Flowers: 1 inch long; 1 calyx lobe colored as petals, with a sharply Jewelweed Flower
spurred sac 1/4 inch long; other 2 sepals green; 3 petals, 2 of them lobed, open out at mouth.
Leaves: 1-1/2 to 3-1/2 inches long, thin, ovate, pale and glaucous underneath.
Fruit: Swollen capsule that explodes at maturity when touched, expelling seeds, hence the name Touch-me-not.

Family: Balsaminaceae (Touch-Me-Not family)

Other Names: Spotted Touch-Me-Not

Flowers: July – October

Parts Used: Leaves and juice

Habitat: Shaded wetlands.

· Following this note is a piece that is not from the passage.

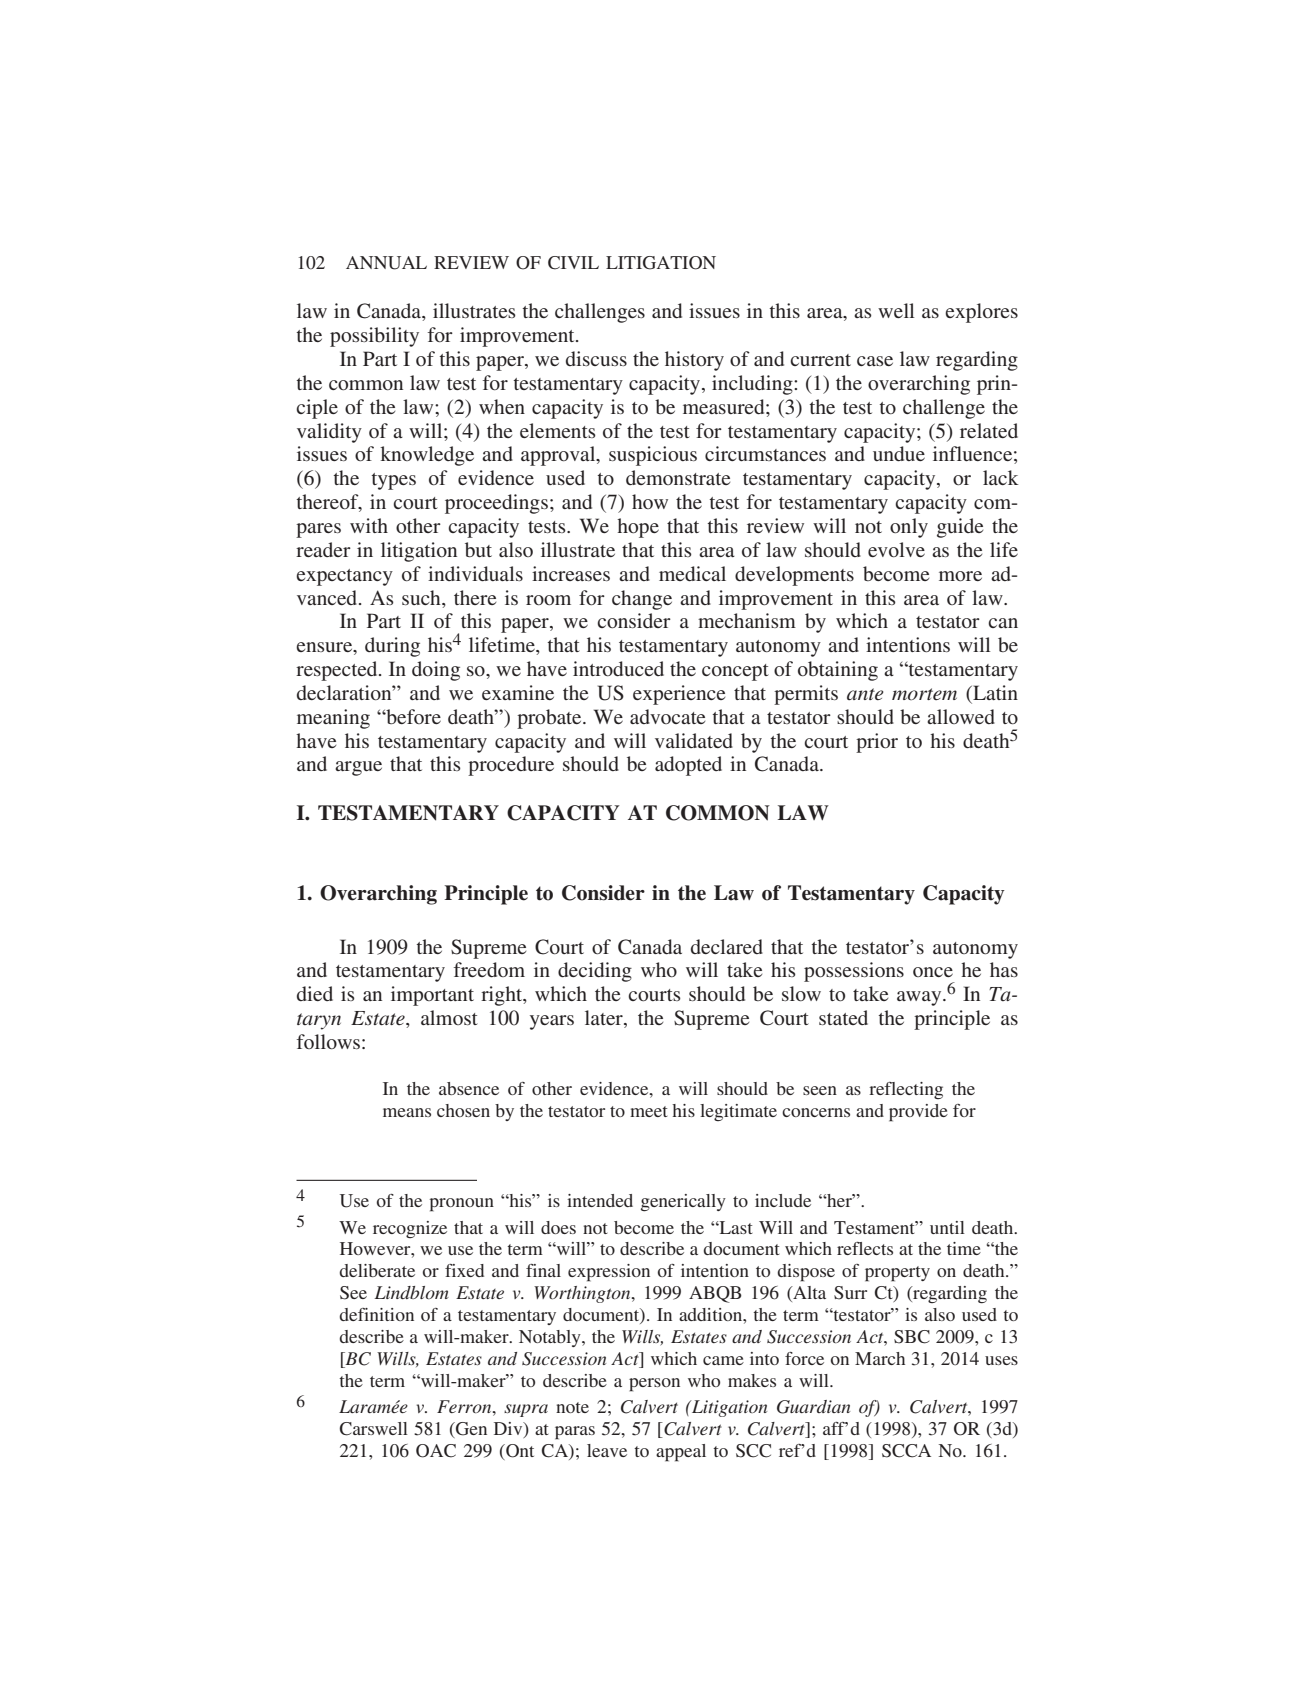 Image resolution: width=1315 pixels, height=1702 pixels. I want to click on only, so click(909, 528).
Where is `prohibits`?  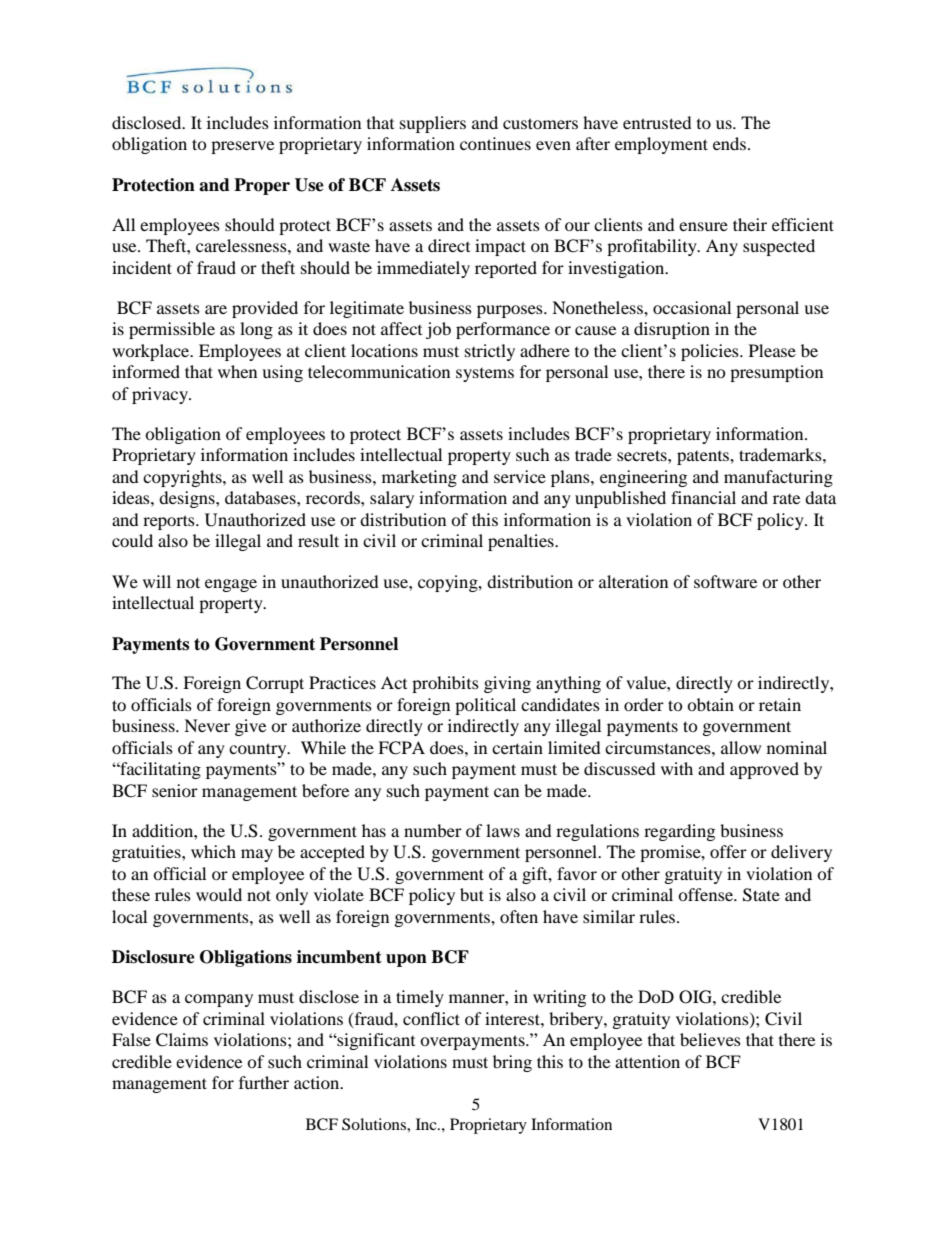
prohibits is located at coordinates (445, 684).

Saskatchewan to Newfoundland; south to Georgia; west to Oklahoma; north to Missouri.

Medicinal Properties:
Crushed leaves are poulticed on recent poison ivy rash—a well-known folk remedy. Mucilaginous stem juice (harvested before flowering) also applied to rash. A 1957 study by a physician found it effective (in 2 to 3 days) in treating 108 of 115 patients. Some people swear by the leaf tea as a poison-ivy rash preventative; others rub on frozen tea (in the form of ice cubes) as a remedy. A poultice was used as a folk remedy for bruises, burns, cuts, eczema, insect bites, sores, sprains, warts, and ringworm.